Reliquie (Schubert)
Die Reliquie (D 840) ist das Fragment einer viersätzigen Klaviersonate von Franz Schubert. Zwar sind die beiden letzten Sätze unvollendet geblieben und ist die Sonate im Konzertsaal nur sehr selten zu hören; sie gehört aber zu Schuberts großen, rätselhaften und abgründigen Werken.
Entstehung
Nach einer zweijährigen Pause komponierte Schubert im Frühjahr 1825 drei Sonaten: die C-Dur D 840, die a-moll D 845 und die D-Dur D 850 (Gasteiner). Ein Jahr zuvor hatte er seinem Freund Leopold Kupelwieser geschrieben, dass er sich mit Streichquartetten und anderer Kammermusik der großen Sinfonie nähern wollte. Die „unvollendete“ Sinfonie in h-Moll hatte 1822 am Anfang dieses Weges gestanden, auf dem die Sonate C-Dur D 840 zum großen Schritt wurde. Von Schubert selbst auf April 1825 datiert, ist sie als „Reliquie“ bekannt. Ihr erster Verleger, Friedrich Whistling in Leipzig, veröffentlichte sie 1861 – 33 Jahre nach Schuberts Tod – als Reliquie. Letzte Sonate (unvollendet) für das Pianoforte von Franz Schubert. Schuberts letzte Sonate war sie aber nicht; ihr folgten noch sechs (vollendete) Sonaten. Von Schuberts unvollendeten Sonaten ist die „Reliquie“ die bekannteste. Der Bruder Ferdinand Schubert schenkte das Manuskript Robert Schumann, der den Wert des Werks sofort erkannte.[1]
Aufbau
Das Werk ist ausgesprochen orchestral angelegt. Die einzelnen Abschnitte und Formteile nehmen bis dahin ungekannte sinfonische Ausmaße an. Die Große Sinfonie in C-Dur lässt sich ahnen.[2] Pulsierender Rhythmus durchzieht fast die ganze Sonate. Wie in Beethovens frühen c-Moll-Sonaten (5 und 8) spielt As-Dur (die Subdominante der Paralleltonart Es-Dur) im 2. und 3. Satz eine große Rolle. In den Ecksätzen bleibt C-Dur die bestimmende Klangfarbe. Dass sie sich auf der letzten (unvollendeten) Seite in das parallele a-Moll wendet, macht die Reliquie in der Sonatenwelt einmalig.[A 1]
1. Satz
Moderato, C-Dur, 4/4 Takt, 318 Takte (421 mit Wiederholung)

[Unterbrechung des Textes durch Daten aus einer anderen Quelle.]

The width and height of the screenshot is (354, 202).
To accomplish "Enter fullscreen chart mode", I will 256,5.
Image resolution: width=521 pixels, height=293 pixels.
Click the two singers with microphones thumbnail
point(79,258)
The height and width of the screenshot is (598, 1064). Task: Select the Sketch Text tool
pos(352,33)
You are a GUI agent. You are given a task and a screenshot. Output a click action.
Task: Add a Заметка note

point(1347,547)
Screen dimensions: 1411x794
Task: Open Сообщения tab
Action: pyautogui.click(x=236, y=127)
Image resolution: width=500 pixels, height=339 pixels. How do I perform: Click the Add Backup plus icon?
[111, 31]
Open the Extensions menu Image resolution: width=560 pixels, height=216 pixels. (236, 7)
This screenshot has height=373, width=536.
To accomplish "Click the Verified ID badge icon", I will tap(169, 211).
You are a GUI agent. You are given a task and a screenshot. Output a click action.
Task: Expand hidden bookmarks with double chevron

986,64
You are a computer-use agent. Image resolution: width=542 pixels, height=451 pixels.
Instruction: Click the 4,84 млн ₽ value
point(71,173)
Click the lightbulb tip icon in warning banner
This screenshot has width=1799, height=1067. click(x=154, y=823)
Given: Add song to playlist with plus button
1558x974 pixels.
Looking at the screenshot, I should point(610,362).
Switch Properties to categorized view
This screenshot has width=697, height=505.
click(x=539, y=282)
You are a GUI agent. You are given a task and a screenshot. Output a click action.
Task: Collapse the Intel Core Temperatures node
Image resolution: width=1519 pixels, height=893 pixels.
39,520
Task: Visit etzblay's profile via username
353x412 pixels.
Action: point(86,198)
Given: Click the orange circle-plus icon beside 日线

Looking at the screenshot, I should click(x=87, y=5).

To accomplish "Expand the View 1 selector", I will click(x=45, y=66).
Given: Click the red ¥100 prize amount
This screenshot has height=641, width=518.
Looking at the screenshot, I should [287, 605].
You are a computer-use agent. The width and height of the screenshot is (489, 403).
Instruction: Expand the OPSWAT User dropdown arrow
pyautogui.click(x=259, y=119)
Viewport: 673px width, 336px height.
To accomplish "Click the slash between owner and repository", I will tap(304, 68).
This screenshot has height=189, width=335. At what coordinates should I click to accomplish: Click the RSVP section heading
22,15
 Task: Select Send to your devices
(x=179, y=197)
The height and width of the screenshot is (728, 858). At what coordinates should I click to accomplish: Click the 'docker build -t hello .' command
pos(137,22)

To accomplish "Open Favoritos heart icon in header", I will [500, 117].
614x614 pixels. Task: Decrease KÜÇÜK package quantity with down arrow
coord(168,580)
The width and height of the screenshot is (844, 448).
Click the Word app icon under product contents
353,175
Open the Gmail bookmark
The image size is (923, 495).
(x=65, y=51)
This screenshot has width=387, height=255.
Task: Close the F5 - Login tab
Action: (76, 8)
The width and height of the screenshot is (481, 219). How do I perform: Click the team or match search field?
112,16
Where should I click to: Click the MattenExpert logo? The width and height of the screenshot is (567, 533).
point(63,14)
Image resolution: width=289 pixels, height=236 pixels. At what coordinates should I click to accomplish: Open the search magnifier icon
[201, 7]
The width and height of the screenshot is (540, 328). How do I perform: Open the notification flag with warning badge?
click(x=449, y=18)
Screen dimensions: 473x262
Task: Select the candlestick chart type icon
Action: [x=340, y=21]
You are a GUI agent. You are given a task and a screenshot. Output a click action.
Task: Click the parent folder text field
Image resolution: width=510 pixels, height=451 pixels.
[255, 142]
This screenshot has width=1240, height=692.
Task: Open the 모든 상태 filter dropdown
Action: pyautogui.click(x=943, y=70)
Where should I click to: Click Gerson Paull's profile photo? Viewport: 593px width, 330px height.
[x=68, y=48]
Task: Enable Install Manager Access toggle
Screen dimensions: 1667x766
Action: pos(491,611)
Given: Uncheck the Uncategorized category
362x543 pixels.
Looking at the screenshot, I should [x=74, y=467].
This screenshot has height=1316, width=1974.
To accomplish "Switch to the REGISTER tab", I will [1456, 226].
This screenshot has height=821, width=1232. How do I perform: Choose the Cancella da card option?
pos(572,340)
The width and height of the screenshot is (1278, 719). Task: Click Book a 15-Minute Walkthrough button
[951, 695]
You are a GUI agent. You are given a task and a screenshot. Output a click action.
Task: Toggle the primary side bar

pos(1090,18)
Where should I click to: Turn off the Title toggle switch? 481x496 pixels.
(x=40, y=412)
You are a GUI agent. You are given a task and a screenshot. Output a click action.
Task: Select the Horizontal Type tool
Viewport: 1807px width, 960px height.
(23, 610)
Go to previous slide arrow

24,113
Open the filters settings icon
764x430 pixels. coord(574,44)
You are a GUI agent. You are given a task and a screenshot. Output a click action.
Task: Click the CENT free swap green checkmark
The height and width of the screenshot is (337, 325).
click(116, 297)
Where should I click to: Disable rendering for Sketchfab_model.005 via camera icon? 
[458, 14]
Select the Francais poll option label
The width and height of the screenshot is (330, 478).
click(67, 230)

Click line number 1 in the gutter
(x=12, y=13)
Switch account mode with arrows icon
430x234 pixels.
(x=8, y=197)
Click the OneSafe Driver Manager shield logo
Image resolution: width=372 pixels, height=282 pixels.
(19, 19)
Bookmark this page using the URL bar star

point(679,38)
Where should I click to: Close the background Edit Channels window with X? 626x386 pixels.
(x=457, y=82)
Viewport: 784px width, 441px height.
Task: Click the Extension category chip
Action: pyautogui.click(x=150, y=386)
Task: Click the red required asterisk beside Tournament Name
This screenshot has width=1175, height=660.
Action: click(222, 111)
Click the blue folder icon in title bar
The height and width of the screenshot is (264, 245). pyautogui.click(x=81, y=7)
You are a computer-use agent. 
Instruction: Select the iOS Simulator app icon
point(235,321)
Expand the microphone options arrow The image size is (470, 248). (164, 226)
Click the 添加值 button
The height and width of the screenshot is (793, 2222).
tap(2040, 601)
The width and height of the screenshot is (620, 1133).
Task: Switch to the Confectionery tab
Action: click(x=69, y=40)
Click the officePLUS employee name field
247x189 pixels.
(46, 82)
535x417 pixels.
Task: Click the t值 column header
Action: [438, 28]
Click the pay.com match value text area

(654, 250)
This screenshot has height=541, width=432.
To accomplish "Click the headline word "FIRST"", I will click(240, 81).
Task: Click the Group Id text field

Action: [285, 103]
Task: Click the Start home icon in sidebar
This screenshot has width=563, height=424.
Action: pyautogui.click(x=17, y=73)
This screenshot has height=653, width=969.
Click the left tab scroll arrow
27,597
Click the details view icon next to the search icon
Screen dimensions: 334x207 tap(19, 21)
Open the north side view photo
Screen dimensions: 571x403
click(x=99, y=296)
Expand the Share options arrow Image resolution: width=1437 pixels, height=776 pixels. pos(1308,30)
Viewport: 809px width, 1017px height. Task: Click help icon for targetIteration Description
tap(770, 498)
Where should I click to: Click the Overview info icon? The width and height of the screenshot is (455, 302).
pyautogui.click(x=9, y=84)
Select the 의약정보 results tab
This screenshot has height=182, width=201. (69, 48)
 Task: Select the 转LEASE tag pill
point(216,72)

Der melancholischen Unisono-Frage mit der fallenden Sexte folgt eine sanfte Antwort im Dominantseptakkord. Sie ähnelt dem Eingangsthema der a-Moll-Sonate D 845.[3] Mit gedoppelten und synkopierten Oktaven kehrt die fallende Sext zurück. Der variierten Wiederholung (B-Dur, As-Dur, f-Moll, G-Dur) liegt ein rhythmisches (synkopisches) Ostinato zu Grunde. Im G-Dur fällt es vom fortissimo ins piano. Über dem unveränderten Bass – leggiero, pianissimo – erscheint das unwirkliche Legato-Seitenthema im fernen h-Moll. Über c-moll findet die Exposition zum dominanten G-Dur zurück. Nach der Wiederholung beginnt die Durchführung umstandslos in A-Dur. Sie öffnet die harmonischen, dynamischen und klanglichen Perspektiven in orchestraler Weise. Das erste Thema löst sich in das rhythmische Ostinato auf. In der Reprise erscheint das erste Thema nur einmal, ohne die Wiederholung, die das Ostinato eingeleitet hatte. Das Legato-Thema kehrt in a-Moll wieder und findet über den Bass-Synkopen zur Tonika C-Dur. Der Satzschluss bringt das Eingangsthema noch einmal, pianissimo in As-Dur und c-Moll.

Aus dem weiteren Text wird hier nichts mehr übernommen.